SOX ITGC - Manager

Role & responsibilities

• Oversee and manage multiple aspects of SOX compliance, including scoping, testing, and documentation of IT controls.
• Conduct risk assessments to identify key areas of risk and evaluate the effectiveness of existing controls in mitigating these risks. Working with internal auditors, provide strategic recommendations for managing risks and ensure adequate controls are in place.
• Work with external auditors to support attestations and testing as required to achieve compliance .
• Conduct regular control testing, documenting procedures, results, and remediation actions.
• Develop and maintain a data access & security policy in compliance with SOX requirements, ensuring its consistent implementation and communication across the organization.
• Lead the evaluation of access control, IT security, data backup, and change management processes to ensure compliance with SOX IT controls requirements.
• Effectively collaborate across functions (Software Development, DevOps, Finance, and IT) to design and implement controls that minimize changes to business and technology processes while ensuring compliance.
• Engage in process walkthroughs, develop narratives, and maintain comprehensive policy documentation.
• Perform controls rationalization analysis to identify common, missing, or redundant controls and seek automation opportunities to enhance the efficiency and effectiveness of the SOX testing program.
• Directly interview process and control owners to gain insights, identify gaps, and uncover opportunities for process improvement.
• Develop and implement remediation plans for identified deficiencies, ranking them based on urgency and impact.
• Communicate review results, action plans, and timelines with control owners and key stakeholders, and monitor progress towards addressing identified issues.
• Oversee third-party compliance service providers to ensure quality and timely program results.
• Stay abreast of developments in regulations affecting SOX compliance and recommend changes to internal controls and procedures accordingly.

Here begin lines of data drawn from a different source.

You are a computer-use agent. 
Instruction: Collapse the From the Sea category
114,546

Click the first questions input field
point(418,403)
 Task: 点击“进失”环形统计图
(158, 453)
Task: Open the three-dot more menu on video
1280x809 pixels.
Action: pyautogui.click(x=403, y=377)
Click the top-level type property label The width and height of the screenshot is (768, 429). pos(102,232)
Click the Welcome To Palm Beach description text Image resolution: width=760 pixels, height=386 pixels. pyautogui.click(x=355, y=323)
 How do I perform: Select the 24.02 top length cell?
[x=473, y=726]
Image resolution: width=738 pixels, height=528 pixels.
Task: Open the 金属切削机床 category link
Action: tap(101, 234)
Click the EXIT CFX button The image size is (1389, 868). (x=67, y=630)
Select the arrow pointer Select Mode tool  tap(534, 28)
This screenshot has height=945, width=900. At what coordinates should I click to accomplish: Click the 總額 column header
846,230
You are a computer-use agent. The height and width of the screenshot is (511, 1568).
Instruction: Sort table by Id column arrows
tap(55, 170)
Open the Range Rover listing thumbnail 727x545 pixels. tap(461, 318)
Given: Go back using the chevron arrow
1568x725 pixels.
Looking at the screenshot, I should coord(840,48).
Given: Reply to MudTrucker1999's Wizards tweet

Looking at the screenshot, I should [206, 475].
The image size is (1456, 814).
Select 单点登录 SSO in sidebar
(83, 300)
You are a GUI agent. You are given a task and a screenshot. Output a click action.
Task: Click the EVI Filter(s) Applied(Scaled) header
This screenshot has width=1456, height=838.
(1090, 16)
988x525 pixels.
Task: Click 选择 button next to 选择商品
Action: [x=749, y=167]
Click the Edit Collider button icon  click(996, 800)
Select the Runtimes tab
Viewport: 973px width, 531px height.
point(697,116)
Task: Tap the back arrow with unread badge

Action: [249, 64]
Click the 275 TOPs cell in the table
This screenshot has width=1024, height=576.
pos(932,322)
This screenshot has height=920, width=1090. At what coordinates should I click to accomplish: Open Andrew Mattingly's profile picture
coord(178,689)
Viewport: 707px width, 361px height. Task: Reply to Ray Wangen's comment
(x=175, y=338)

Preferred candidate profile

• 7+ years of experience in audit, risk management, or compliance, focusing on SOX compliance in publicly traded companies with a strong focus on IT controls.
• Strong understanding of financial reporting processes, internal controls, and internal control frameworks (COSO, COBIT).
• Experience with audits of homegrown operational and billing systems.
• Strong understanding of data security, access controls and change management software controls (Bitbucket and Git preferred).
• Excellent analytical, problem-solving, communication and documentation skills.
• Detail-oriented with strong organizational skills, capable of managing multiple projects with ability to work both independently and collaboratively in a fast-paced environment.
• Preferred certifications: CPA (Certified Public Accountant) or CIA (Certified Internal Auditor).
• Preferred Certifications CISA/CISSP/CISM
• Proficient in the use of technology solutions for risk management and controls testing
• Experience with SIEM platforms, Microsoft Office Suite, audit management software, and ERP systems (e.g., SAP, Oracle).
• Familiarity with HIPAA, PCI DSS, Telecom Billing and PII compliance tools is a plus.